La petite fusée Vega-C est clouée au sol, le temps qu'une commission d'enquête "indépendante" établisse "la cause de la défaillance et propose des actions correctives solides et durables pour garantir un retour en vol sûr et fiable" du lanceur, a annoncé, la mine sombre, le président d'Arianespace, Stéphane Israël, au cours d'une brève conférence de presse à Kourou.
Au-delà des deux derniers tirs qu'il reste à effectuer d'Ariane 5 et de deux autres de Vega, l'Europe ne dispose désormais d'aucun moyen propre pour lancer ses satellites avant le premier vol d'Ariane 6 prévu au quatrième trimestre 2023, ou la reprise des vols de Vega-C.
Deux minutes et 24 secondes après son décollage mardi à 22H47 locales (01H47 GMT), la trajectoire de la petite fusée a dévié de celle programmée, puis les télémesures ont cessé d'arriver à la salle de contrôle du Centre spatial de Kourou, en Guyane.
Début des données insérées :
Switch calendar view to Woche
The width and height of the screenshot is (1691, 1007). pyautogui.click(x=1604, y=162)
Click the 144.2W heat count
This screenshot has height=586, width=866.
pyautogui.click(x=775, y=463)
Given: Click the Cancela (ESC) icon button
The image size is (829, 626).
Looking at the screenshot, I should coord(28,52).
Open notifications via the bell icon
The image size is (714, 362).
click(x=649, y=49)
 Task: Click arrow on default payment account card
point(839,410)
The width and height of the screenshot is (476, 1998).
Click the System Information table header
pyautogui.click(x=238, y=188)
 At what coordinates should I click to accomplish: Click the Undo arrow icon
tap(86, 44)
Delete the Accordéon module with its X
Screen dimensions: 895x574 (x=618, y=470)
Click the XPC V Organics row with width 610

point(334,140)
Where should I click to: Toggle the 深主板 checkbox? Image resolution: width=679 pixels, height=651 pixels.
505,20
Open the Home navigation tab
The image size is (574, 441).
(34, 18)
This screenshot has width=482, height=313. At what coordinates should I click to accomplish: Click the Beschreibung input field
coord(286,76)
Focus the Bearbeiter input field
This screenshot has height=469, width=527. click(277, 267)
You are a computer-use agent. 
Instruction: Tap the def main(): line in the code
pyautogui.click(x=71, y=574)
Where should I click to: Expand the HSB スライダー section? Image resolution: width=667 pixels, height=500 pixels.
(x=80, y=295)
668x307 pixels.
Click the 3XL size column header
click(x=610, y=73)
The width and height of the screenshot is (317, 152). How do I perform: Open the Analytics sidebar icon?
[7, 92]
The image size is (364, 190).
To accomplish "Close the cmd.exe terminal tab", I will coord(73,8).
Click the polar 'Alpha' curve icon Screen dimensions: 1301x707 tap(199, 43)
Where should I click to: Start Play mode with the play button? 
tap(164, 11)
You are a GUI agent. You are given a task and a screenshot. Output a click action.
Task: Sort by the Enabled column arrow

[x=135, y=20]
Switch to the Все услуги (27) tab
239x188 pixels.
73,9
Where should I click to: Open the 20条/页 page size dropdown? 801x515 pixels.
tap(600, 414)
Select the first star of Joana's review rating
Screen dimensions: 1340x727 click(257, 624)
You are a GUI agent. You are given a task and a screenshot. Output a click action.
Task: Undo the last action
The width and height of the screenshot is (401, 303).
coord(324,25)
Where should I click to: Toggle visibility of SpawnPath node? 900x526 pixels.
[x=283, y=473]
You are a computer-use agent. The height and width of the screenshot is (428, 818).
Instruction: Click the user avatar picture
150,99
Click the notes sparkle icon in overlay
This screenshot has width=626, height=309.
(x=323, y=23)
Lancée au-dessus de l'océan Atlantique, Vega-C venait de dépasser les 100 kilomètres d'altitude et se trouvait alors à un peu plus de 750 kilomètres au nord de Kourou.
L'ordre de destruction du lanceur a alors été donné par le CNES, l'agence spatiale française, en tant qu'autorité de lancement à Kourou. Les débris sont retombés en mer. "Aucun dommage aux personnes ou aux biens n'a été constaté", selon Arianespace, chargée de l'exploitation des lanceurs européens.
Selon Pierre-Yves Tissier, directeur technique d'Arianespace, "la défaillance semble limitée au Zefiro 40", le deuxième étage du lanceur construit par l'italien Avio. Les données du vol ont pu être récupérées à des fins d'analyses. "Nous assumons pleinement la responsabilité de cet échec de Vega-C", a affirmé le patron d'Avio, Giulio Ranzo.
Exercice complexe
Si la multiplication du nombre de lancements spatiaux ces dernières années, sous l'impulsion notamment de l'américain SpaceX, a tendance à banaliser l'exercice, l'échec européen en rappelle la complexité. "Tellement désolé d'apprendre ça. C'est un dur rappel de la difficulté des vols spatiaux orbitaux", a tweeté Elon Musk, le patron de SpaceX. "C'est bien plus compliqué que ce que la plupart des gens pensent", a abondé Peter Beck, patron du mini-lanceur Rocket Lab.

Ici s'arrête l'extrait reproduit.